If the article had been denied, the town would continue paying $23,000 yearly in general maintenance until the building becomes decommissioned.

One town voter proposed an amendment to the motion that deletes all financial transfers, and instead uses $1.8 million in ARPA funds to remove the tank and hire a designer to draft building schematics with concrete estimates for the next Town Meeting.

The amendment failed when town moderator and West Street Building Committee member Lynn Mercier said the amendment detailed a different project than the one on the warrant and could not be voted on.

Other comments from voters asked about specifics regarding the building’s condition. Turgeon explained the West Street Building Committee received some inspections and cost estimates for renovations, but that town officials did not know the condition of everything in the building.

“Did anybody check the septic system and see what shape that’s in because that’s going to be a major problem if that’s not operational,” said one resident.
West Street Building Committee members reiterated throughout the meeting that the old school building was structurally sound and needed minimal renovations, which their proposal had detailed.

Resident David LaPlante asked where the budget included funding for office construction and not just room renovations. Committee members replied that the existing office equipment in the Annex and COA will travel to the new rooms.

“We’re doing a soft renovation,” said building committee member Jim Trompke, who also serves on the town’s Planning Board. “We’re not going to be knocking down the walls or anything like that.
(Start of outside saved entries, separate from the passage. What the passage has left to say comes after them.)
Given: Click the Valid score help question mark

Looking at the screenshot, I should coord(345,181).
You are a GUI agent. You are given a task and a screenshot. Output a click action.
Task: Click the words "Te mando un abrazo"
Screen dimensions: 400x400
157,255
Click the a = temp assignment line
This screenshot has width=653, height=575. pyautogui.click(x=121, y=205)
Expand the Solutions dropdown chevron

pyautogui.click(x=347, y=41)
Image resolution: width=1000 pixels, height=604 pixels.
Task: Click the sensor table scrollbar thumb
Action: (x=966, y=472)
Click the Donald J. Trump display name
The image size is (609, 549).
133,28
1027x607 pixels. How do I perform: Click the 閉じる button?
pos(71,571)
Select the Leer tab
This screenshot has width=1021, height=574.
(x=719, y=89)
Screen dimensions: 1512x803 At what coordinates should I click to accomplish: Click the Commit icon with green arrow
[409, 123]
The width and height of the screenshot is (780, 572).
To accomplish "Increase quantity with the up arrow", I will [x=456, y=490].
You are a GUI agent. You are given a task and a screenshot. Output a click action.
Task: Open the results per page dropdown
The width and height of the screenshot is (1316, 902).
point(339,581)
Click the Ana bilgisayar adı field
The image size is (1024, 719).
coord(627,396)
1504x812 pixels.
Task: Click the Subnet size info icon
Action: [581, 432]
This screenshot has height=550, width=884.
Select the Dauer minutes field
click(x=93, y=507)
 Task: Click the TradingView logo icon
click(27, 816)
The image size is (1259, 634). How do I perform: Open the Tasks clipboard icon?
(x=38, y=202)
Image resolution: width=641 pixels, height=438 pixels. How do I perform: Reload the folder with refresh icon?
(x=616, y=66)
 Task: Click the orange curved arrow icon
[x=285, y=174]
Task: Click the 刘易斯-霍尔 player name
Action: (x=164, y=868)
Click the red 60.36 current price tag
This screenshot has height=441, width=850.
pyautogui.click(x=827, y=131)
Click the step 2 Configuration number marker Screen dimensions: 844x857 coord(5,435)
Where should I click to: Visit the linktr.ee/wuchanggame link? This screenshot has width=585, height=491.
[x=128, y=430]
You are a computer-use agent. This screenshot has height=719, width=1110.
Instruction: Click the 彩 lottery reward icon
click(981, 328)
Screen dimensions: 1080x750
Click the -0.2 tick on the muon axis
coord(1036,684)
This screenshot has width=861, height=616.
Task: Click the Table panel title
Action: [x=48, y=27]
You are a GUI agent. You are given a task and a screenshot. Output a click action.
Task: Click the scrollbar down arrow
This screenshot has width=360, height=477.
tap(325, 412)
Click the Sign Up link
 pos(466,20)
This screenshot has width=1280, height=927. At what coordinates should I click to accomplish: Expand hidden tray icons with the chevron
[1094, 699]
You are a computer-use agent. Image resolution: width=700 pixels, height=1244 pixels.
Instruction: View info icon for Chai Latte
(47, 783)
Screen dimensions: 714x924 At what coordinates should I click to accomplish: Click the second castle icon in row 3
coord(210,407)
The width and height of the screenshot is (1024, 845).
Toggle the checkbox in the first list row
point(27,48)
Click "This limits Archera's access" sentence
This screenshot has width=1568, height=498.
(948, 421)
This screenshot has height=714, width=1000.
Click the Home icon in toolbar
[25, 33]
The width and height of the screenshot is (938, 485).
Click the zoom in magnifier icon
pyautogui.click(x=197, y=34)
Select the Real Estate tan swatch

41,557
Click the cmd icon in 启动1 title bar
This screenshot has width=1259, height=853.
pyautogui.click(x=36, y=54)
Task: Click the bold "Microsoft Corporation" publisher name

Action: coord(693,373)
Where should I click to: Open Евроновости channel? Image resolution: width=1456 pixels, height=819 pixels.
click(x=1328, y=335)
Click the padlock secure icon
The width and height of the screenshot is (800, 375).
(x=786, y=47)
We’re going to use pretty much the space as is with the exception of making it safe and removing all the hazards."

Despite a handful of expressed concerns, votes overwhelmingly approved the project after over a decade of not having an official dedicated town hall building. One resident called the consolidation into one Town Hall office “essential” and helps remove back tracking through the different town offices.

Another resident agreed in favor of the project and added it allows for many residents to get a new life out of what may have been their old school building as a child.

The Annex’s current owner is looking to sell the building so the town offices were in need of relocation next year regardless of the vote on the article. The town needs 16,054 square feet of space to accommodate all town offices, which takes up only 36% of the West Street building.

Turgeon added a community center, teen space and other town employees such as the town planner and conservation agent will use the balance of the square footage.

“This project will present the town with a building that is completely free of hazardous material, capable of housing all existing offices, storage of all documents and records in one location, capability of housing additional office space for town growth, capable of conducting town elections and Town Meetings, providing a safe location for seniors and all their needs, and make it easier for companies and contractors to conduct business in town,” Turgeon said. “And eventually the building could also become a community center, the location of a teen center, a recreation center for the town, where local organizations can meet and hold local community wide events.”

Initial plans call for the former first grade and kindergarten class wing to become town offices, while the kitchen and cafeteria will become the Senior Center which is a larger space than the Council on Aging’s current home on West State Street.

An original West Street building committee formed back in 2018 inspected the building and recommended to demolish it and build two new buildings and while the Selectboard at the time adopted the recommendation, the project never moved forward. With the latest iteration of the committee and their work, findings showed the estimates from the 2018 report had changed significantly, making a renovation of the structurally sound building the best deal for the town.